Vielleicht ist das, was er schreibt gar nicht esoterisch angehaucht, sondern
exoterisch. Darüber kann ich mir jedoch keinerlei Urteil bilden, da ich zumindest bis dato nichts von ihm gelesen habe. Werde aber versuchen, es bei Gelegenheit zu tun.
Um aber die gesellschaftliche/globale Relevanz des Themas anzumerken, ein Link zur Wikipedia:
Soziale und kulturelle Einflüsse auf den Fleischkonsum
Also, für mich liest es sich in einigen Aspekten leicht esoterisch angehaucht, aber ich gebe ehrlich zu, dass ich keine Fachfrau auf diesem Gebiet bin und es sich phasenweise eben leicht esoterisch angehört hat. Aber, ich habe mir alle zwei Bücher von ihm bestellt und das eine heißt "Heile dich selbst" und das andere "Heile dich schön" und eines von beiden (weiß es nicht mehr genau) ist da "esoterischlastiger". Was ja nicht schlecht sein muss, nur manche Passagen waren einfach nicht so mein Ding
🙂.
Am besten finde ich bis jetzt "Heile dich schön" und ich habe viele Denkanstöße bekommen. Sehr interessant und faszinierend ist für mich, dass man anscheinend anhand von ausgeprägteren Fältchen ablesen kann, wie es deinem Körper geht und dass diese Fältchen wieder verschwinden oder weniger ausgeprägt sind, wenn man diesen Zustand verändert.

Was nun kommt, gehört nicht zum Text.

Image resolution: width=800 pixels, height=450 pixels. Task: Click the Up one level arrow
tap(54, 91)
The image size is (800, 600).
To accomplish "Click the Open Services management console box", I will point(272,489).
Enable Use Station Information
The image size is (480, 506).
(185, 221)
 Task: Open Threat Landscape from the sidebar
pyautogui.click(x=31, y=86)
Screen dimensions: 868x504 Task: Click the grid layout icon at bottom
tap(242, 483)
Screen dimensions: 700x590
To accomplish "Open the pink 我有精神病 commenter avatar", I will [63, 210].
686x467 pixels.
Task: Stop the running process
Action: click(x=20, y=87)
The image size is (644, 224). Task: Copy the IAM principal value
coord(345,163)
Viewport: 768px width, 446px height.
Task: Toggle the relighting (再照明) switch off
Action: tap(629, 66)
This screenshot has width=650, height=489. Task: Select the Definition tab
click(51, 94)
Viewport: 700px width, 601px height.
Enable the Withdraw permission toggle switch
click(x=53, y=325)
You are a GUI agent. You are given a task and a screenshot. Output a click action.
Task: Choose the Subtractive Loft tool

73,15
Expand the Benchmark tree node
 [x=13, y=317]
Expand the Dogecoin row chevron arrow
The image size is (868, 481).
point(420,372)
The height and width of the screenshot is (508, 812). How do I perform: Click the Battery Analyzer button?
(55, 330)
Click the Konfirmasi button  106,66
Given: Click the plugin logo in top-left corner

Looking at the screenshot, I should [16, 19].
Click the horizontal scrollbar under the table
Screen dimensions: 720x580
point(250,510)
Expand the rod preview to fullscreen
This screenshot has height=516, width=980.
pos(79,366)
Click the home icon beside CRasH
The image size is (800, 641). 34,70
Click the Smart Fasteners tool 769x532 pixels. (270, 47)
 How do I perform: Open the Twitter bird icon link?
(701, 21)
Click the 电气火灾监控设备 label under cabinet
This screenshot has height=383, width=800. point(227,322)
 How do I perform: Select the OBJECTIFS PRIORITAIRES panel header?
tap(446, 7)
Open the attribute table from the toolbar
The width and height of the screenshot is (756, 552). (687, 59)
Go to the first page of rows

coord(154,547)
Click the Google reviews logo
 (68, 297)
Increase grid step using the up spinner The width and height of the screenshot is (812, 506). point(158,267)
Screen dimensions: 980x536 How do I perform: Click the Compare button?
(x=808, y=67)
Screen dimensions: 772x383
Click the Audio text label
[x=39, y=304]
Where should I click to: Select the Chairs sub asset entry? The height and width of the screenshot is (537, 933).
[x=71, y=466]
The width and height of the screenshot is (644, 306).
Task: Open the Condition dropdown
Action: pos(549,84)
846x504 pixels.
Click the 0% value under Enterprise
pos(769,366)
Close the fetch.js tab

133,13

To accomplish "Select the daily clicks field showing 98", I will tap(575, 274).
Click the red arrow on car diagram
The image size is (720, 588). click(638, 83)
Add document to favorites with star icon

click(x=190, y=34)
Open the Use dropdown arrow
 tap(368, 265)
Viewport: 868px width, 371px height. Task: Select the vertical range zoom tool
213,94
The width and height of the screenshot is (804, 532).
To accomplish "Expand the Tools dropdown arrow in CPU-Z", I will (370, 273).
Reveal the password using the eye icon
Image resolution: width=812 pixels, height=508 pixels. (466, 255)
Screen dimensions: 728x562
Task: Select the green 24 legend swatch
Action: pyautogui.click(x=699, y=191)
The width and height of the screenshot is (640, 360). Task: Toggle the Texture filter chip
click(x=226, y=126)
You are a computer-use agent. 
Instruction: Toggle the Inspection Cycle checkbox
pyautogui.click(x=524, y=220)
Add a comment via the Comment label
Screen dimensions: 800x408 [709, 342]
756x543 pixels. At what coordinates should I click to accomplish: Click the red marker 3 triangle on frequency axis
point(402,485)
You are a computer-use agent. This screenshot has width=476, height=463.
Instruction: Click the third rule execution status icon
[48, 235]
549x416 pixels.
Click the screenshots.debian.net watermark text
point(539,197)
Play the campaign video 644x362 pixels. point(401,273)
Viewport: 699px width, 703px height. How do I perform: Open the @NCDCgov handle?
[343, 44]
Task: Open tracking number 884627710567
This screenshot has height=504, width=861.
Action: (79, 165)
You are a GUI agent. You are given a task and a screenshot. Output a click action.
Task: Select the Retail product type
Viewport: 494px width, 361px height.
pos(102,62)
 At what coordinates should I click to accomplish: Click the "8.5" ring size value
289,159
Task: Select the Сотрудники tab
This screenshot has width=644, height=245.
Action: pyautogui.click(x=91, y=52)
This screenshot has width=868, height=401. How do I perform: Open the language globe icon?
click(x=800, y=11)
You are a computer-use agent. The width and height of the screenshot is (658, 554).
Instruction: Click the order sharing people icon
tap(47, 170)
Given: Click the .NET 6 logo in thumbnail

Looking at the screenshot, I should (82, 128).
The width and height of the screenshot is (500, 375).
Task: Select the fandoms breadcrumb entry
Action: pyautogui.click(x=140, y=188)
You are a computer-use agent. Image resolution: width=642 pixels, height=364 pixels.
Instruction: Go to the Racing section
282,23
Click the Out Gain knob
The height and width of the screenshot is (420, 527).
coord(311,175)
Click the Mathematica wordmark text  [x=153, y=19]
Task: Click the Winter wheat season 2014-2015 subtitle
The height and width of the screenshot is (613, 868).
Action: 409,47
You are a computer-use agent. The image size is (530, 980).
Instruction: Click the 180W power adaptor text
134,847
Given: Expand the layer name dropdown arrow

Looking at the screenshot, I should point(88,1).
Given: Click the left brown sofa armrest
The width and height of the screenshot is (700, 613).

Z. B., wenn die Nasalfältchen ausgeprägter sind oder hervortreten etc., dann hast du angeblich Probleme im Bereich des Dickdarms und man sollte etwas für ihn tun. Und wenn man um die Nase herum gerötet ist und die dünne Haut unter den Augen eingefallen ist, dann sind die Edokrine Drüsen entzündet und das Immunsystem arbeitet hart.
Der Theorie zufolge kann man anhand einiger optischer Merkmale erkennen, was dem Körper fehlt, oder was er gerade durchmacht. Und ich denke schon, dass dies zum Teil stimmt, denn die Anfänge davon findet man ja schon in der chinesischen Medizin, wenn ich es noch richtig im Kopf habe.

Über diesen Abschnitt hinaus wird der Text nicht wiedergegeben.